Ils boivent le chemin. Ils ont soif du chemin. Ils n’en ont jamais assez.

Ils sont plus forts que le chemin. Ils sont plus forts que la fatigue.

Ils n’en ont jamais assez (Ainsi est l’espérance) Ils courent plus vite que le chemin.

Ils ne vont pas, ils ne courent pas pour arriver. Ils arrivent pour courir. Ils arrivent pour aller. Ainsi est l’espérance. Ils ne ménagent pas leurs pas. L’idée ne leur viendrait même pas

De ménager quoi que ce fût.
Ce sont les grandes personnes qui ménagent.
Hélas elles sont bien forcées. Mais l’enfant Espérance
Ne ménage jamais rien.

Ce sont les parents qui ménagent. Triste vertu, hélas qu’ils ne s’en fassent point une vertu.

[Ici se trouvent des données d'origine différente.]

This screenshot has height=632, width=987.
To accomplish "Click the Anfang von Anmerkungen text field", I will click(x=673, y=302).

Ils sont bien forcés. Si solide que soit ma fille la Foi,
Ferme comme un roc elle est bien forcée de ménager.
Si ardente que soit ma fille la Charité
Brûlante comme un beau feu de bois
Qui réchauffe le pauvre dans la cheminée
Le pauvre et l’enfant et le mourant de faim.
Elle est bien forcée de ménager.
La seule enfant Espérance
Est la seule qui ne ménage jamais rien.